Adapting Hawkes process Stan code to PyMC

Thank you very much for the reply. Regarding the spatial matrix, what I’m actually doing (sorry I didn’t added it in my previous post) is using the same specified Gaussian kernel you mentioned as normalisation:

#Gaussian kernel
def gk(x, ls):
    return (0.5*np.pi)*at.exp((-0.5 * x**2)/ls**2)/ls**2

That is the parameter gs I added in my model. I’ll edit my initial question to make that clearer.

I should’ve realised that an upper triangular with negative times was a problem :sweat_smile: , but it never occurred to me to use a mask to turn them to zero. Sadly, the mask method doesn’t work as expected.

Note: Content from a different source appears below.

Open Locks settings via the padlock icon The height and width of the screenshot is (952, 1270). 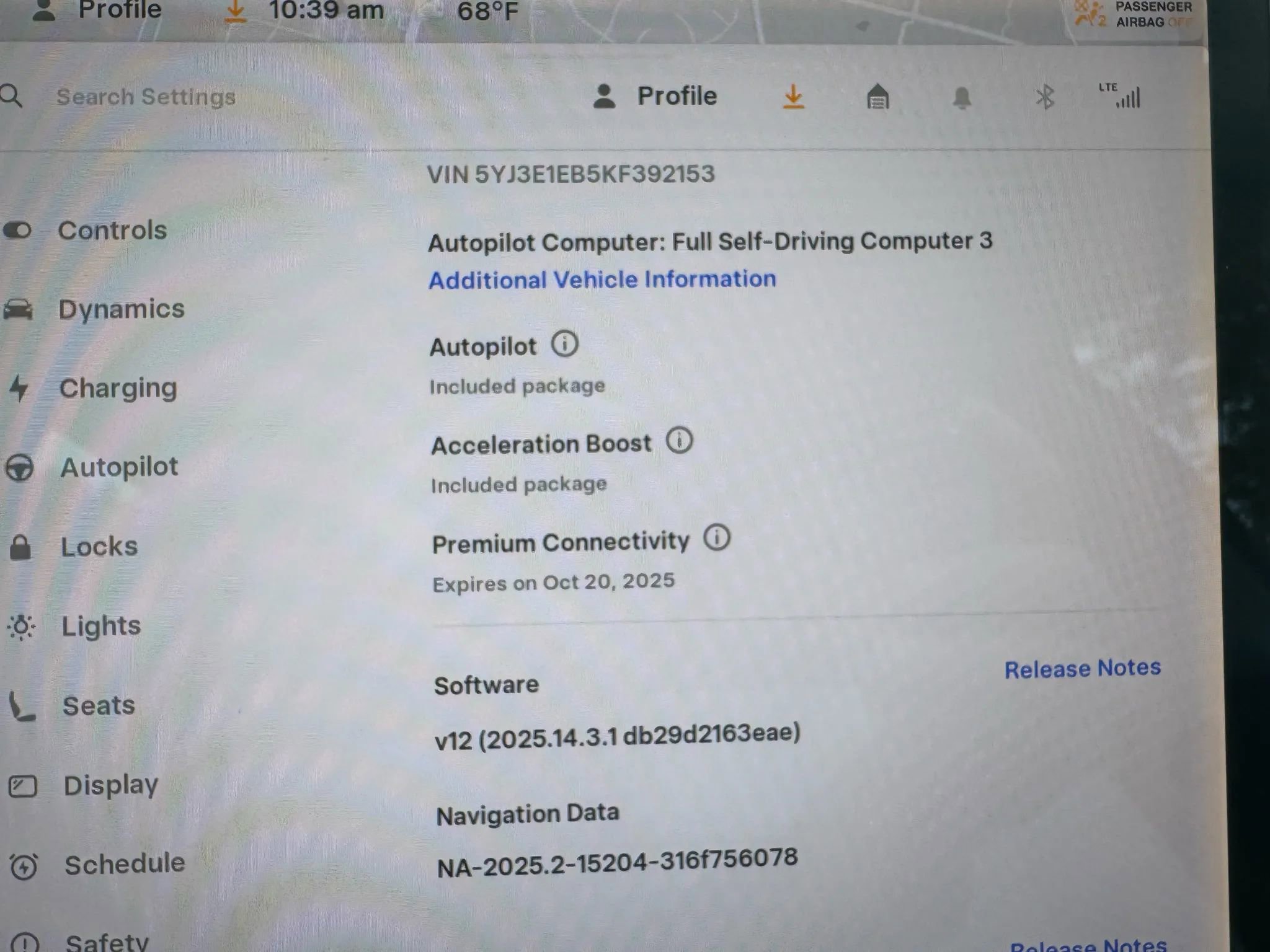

The Stan code runs in about 2 minutes, but when I implement the mask method I get divergences at about 40% of sampling and then the sampler gets extremely slow:

with pm.Model() as mod:
    lengthscaleS = pm.TruncatedNormal("lengthscaleS", 0, 10, lower=0) #length scale space
    lengthscaleT = pm.TruncatedNormal("lengthscaleT", 0, 10, lower=0) #length scale time
    a = pm.TruncatedNormal("a", 0, 10, lower=0) #excitation parameter
    gs = gk(spaceD, lengthscaleS) #gaussian kernel
    mu0 = pm.TruncatedNormal("mu0", 0, 1, lower=0) 
    mu = pm.TruncatedNormal("mu", 0, 1, lower=0)
    mu_xyt = mu0 + mu*muhat
    lam0 =  (a * lengthscaleT * at.exp(-timeD * lengthscaleT)) * gs
    lam = mu_xyt + (lam0 * addition_mask).sum(axis=-1)
    muSTintegral =  len(xyt) 
    
    def lp(name, lam, a, lengthscaleT, mu, mu0, time, integral):
        l = [at.sum(at.log(lam)) - integral * mu - mu0 * space_window * time_window + 
              a * at.sum(at.exp(-time*lengthscaleT)) - integral]
        return l[0]
    
    y = pm.Potential("y", lp("ylp", lam, a, lengthscaleT, mu, mu0, timeD2, muSTintegral)) 

with mod:
    idata = pm.sample(1000, tune=1000, chains=4, cores=12)
Auto-assigning NUTS sampler...
Initializing NUTS using jitter+adapt_diag...
Multiprocess sampling (4 chains in 12 jobs)
NUTS: [lengthscaleS, lengthscaleT, a, mu0, mu]
 |██████-------| 48.14% [3851/8000 10:24<11:13 Sampling 4 chains, 5 divergences]

Over ten minutes seems to indicate that there’s still a problem. Note that I added a parameter called mu_xyt, which is the excitation part of the Hawkes process and is calculated from time and space distances using an Epanechikov kernel. This mu_xyt should be part of the parameter ll (I named it lam0), but I add mu_xty to lam0 after applying the mask and doing the summation, because otherwise the model breaks.

Quite possibly I misunderstood something from your answer or maybe I applied something wrongly.